Quando o «eu» fechava os olhos e deixava de contemplar a Natureza, esta punia-o “com o silêncio cruel das ondas” (a ausência do som natural – sensação auditiva – é opressiva e dolorosa), com a “mudez imerecida dos insetos” (novamente o silêncio e nova sensação auditiva, representando um castigo injusto e vulnerável) e com a distância das aves, que lhe causava dor. Ou seja, o «eu» lírico relacionava-se com a Natureza, que o deixava maravilhado, através dos sentidos e das sensações, nomeadamente do olhar, o primordial. Fechando os olhos, deixa de poder contemplá-la, de se maravilhar com ela, e isso causa-lhe sofrimento e dor. Como castigo, a Natureza fica em silêncio, impedindo-o de com ela contactar, na ausência de visão, através do sentido seguinte mais abrangente: a audição. Esse sofrimento e essa dor intensificam-se com a distância de outro elemento natural: as aves. Além do corte da visão e do silêncio, a separação física delas – símbolo de liberdade – ampliam a sensação de perda e intensifica, a dor, pois representam a perda da ligação imediata e afetiva com o mundo natural e, simbolicamente, com a liberdade e a inocência da infância.

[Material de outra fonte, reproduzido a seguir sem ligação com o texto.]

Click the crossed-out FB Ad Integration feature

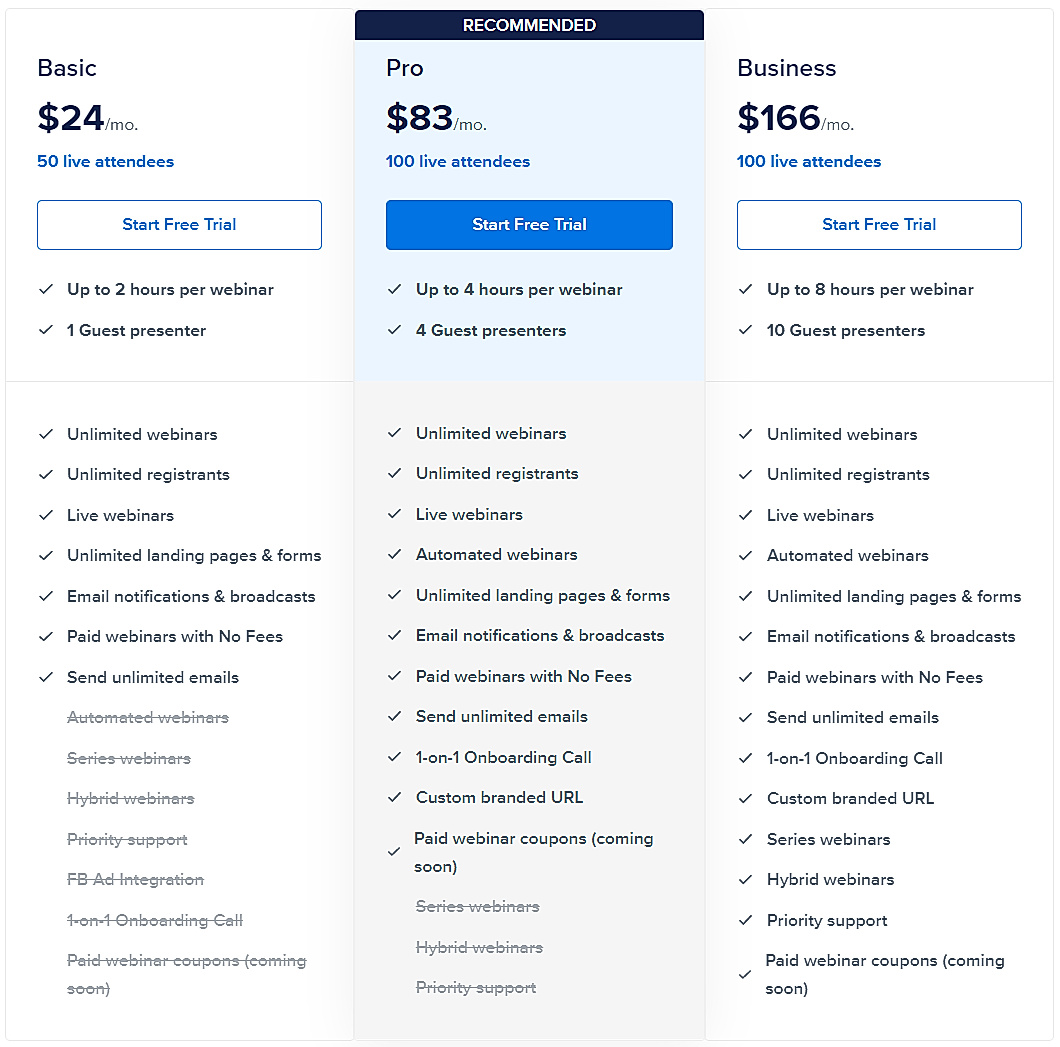pos(135,880)
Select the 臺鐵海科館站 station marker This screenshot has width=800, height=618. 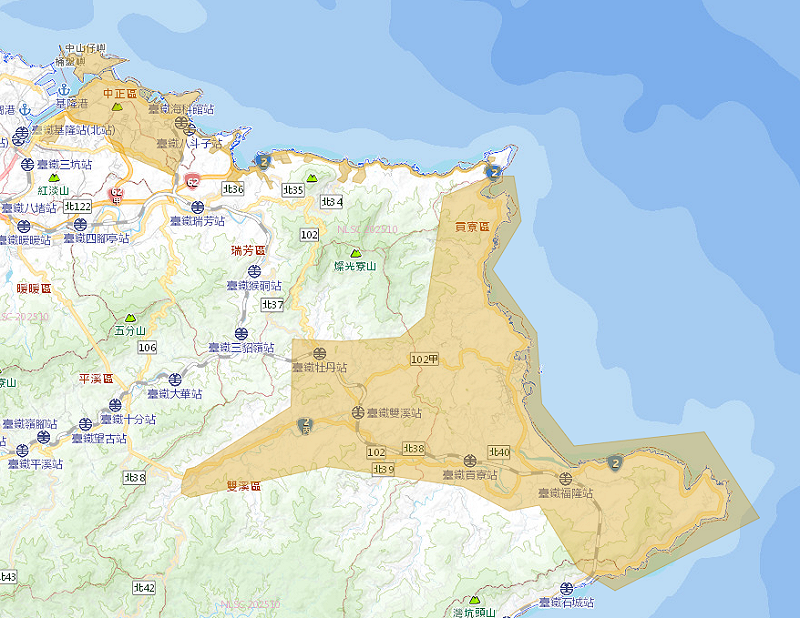point(181,122)
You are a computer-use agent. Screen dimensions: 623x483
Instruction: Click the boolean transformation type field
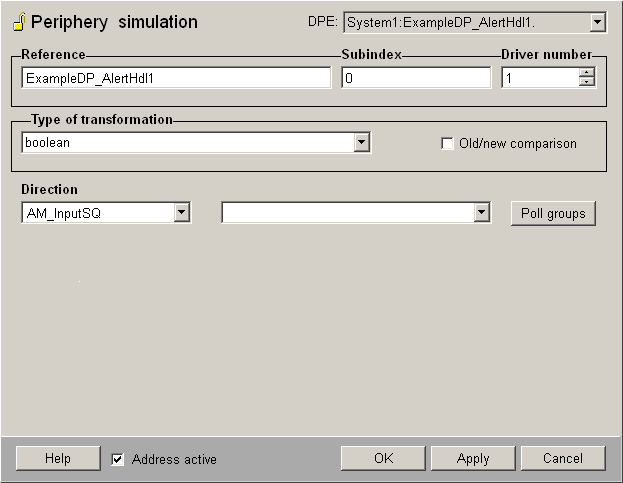[187, 143]
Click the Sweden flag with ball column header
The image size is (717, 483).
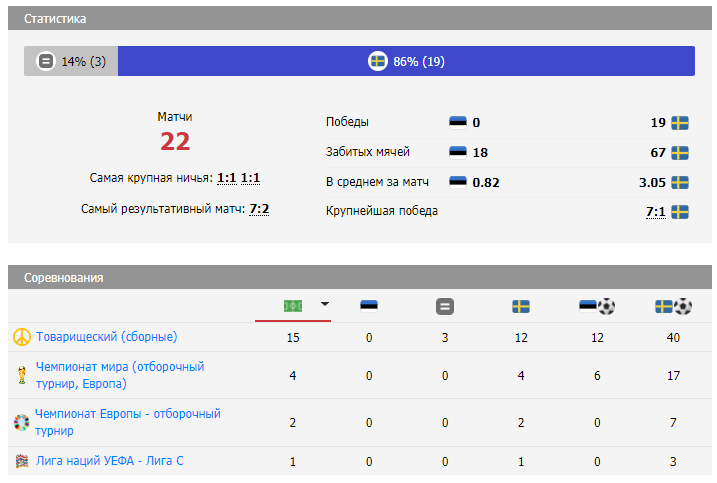click(673, 306)
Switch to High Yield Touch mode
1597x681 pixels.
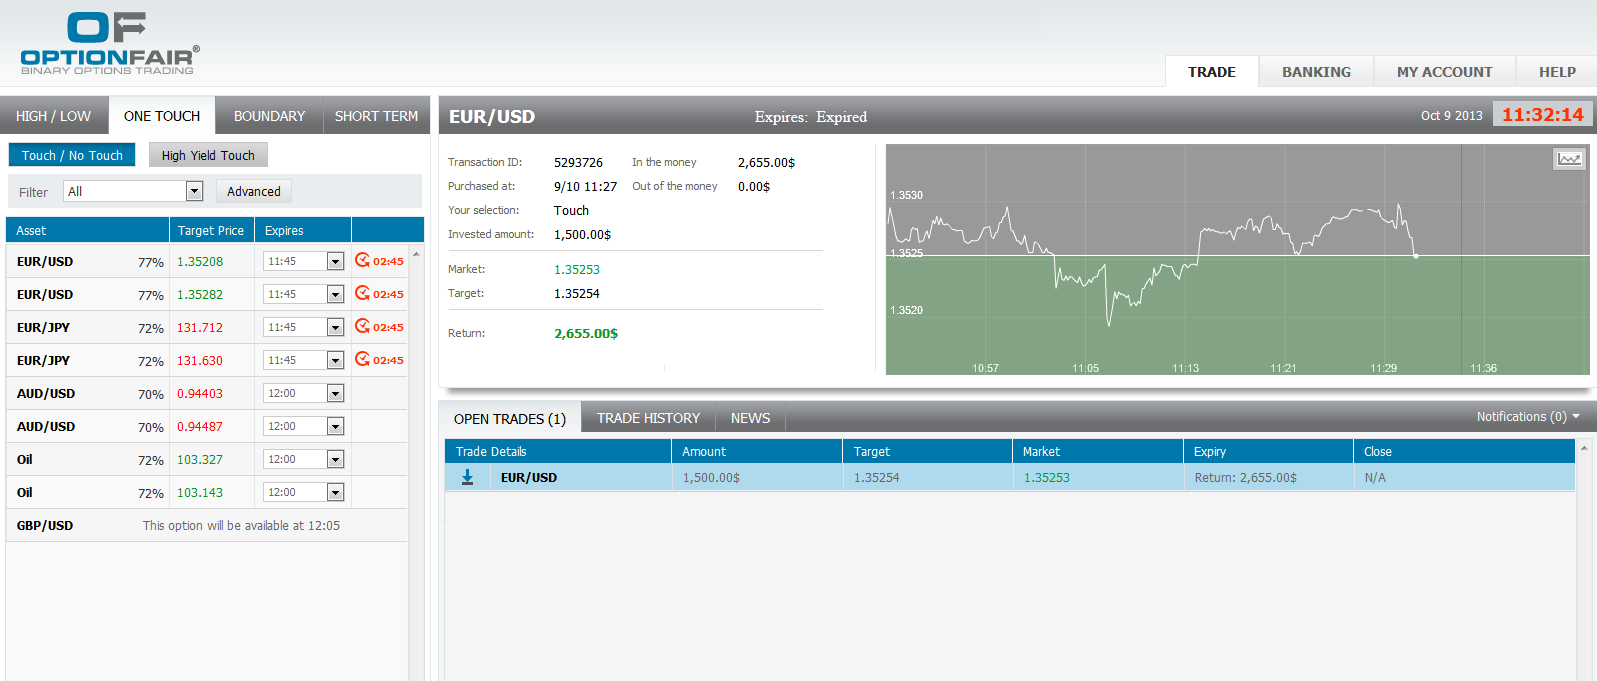click(208, 155)
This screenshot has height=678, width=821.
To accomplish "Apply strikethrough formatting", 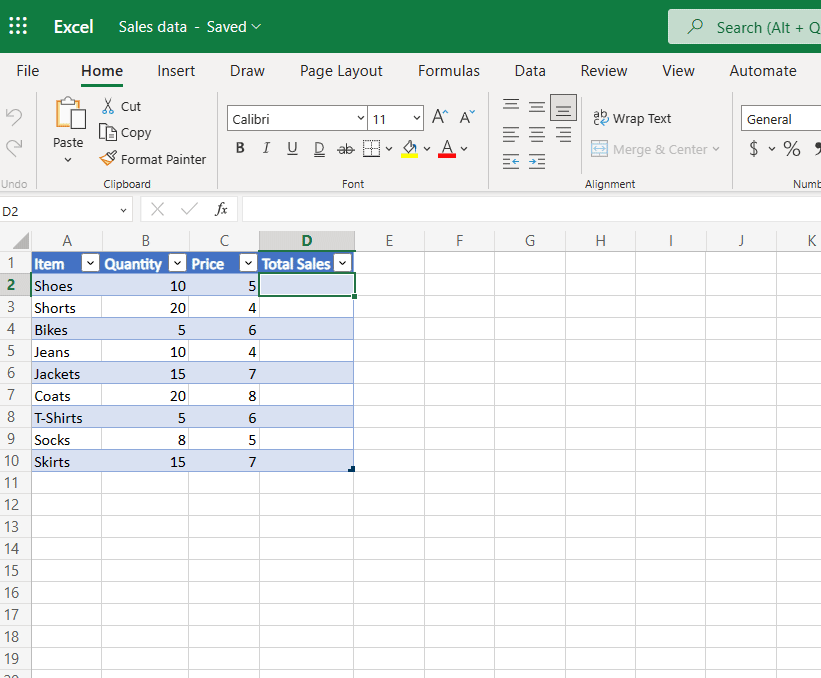I will (x=345, y=147).
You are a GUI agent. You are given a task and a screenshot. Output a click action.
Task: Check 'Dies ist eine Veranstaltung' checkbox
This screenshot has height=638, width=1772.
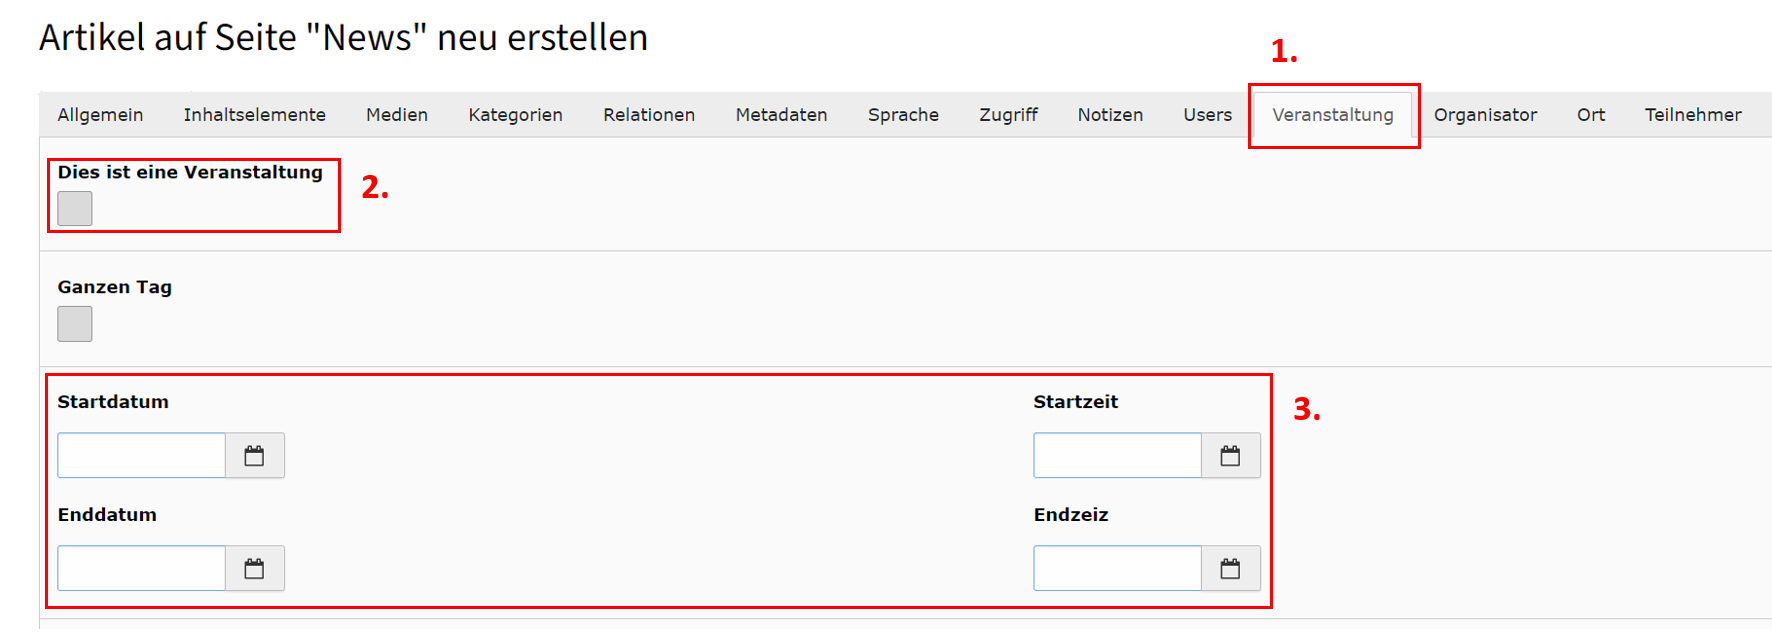pyautogui.click(x=75, y=209)
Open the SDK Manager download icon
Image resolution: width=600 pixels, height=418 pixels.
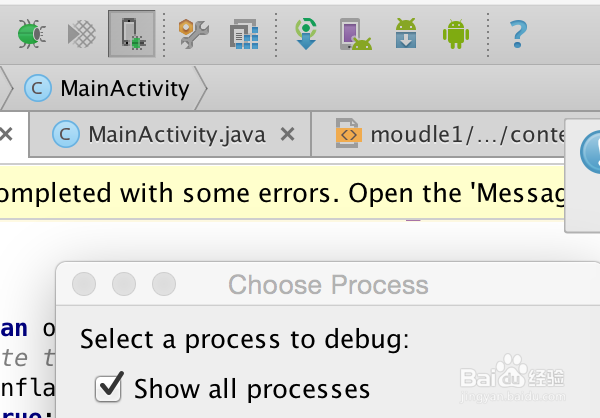tap(405, 35)
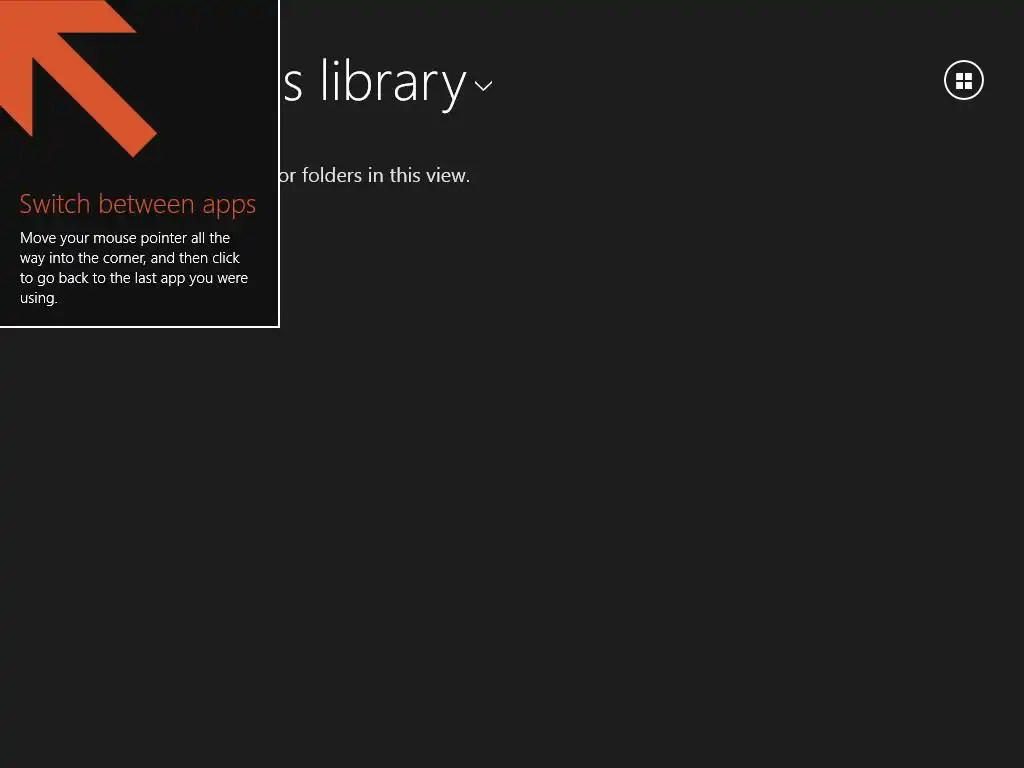Click the 'go back to the last app' line
Viewport: 1024px width, 768px height.
click(134, 278)
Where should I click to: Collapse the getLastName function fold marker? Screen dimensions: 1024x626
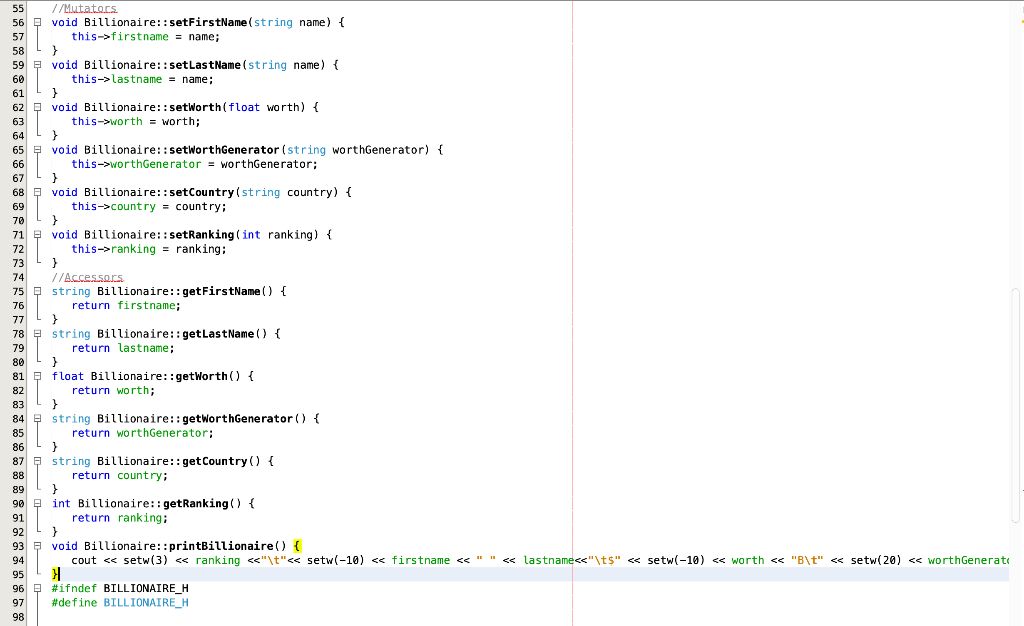coord(36,333)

Quando abria os olhos e voltava a contemplar a Natureza com o olhar, o mundo regressava, abundante, generoso, acolhedor (o contacto com ela através dos sentidos é essencial para a plenitude), apaziguador e dele(a) (nota-se aqui um sentimento de pertenças forte, uma fusão entre o sujeito poético e o ambiente natural que o rodeia. No entanto, quem o guiava no tempo da infância – a “mão que me trazia a mão” (a repetição do nome «mão» reforça a ideia da ligação entre a infância e o amparo proporcionado pelos adultos, mas também o caminho em direção para uma nova fase da existência) – levava-o além da atitude de contemplação da Natureza, puxava-o – a mão que puxa representa o crescimento inevitável – para o crescimento, para a “luz de cada dia”, isto é, o quotidiano, o amadurecimento inevitável, para o qual é conduzido pelo adulto, experiente, conhecedor da vida e que já enfrentou aquele caminho, aquele processo. Assim sendo, a “luz de cada dia” associar-se-á à consciência, à maturação, à entrada consciente no mundo dos adultos. Por outro lado, essa transição da infância para a adultez constitui um movimento gradual, mas inevitável: o «eu», ligado à Natureza, é conduzido pela mão em direção ao futuro.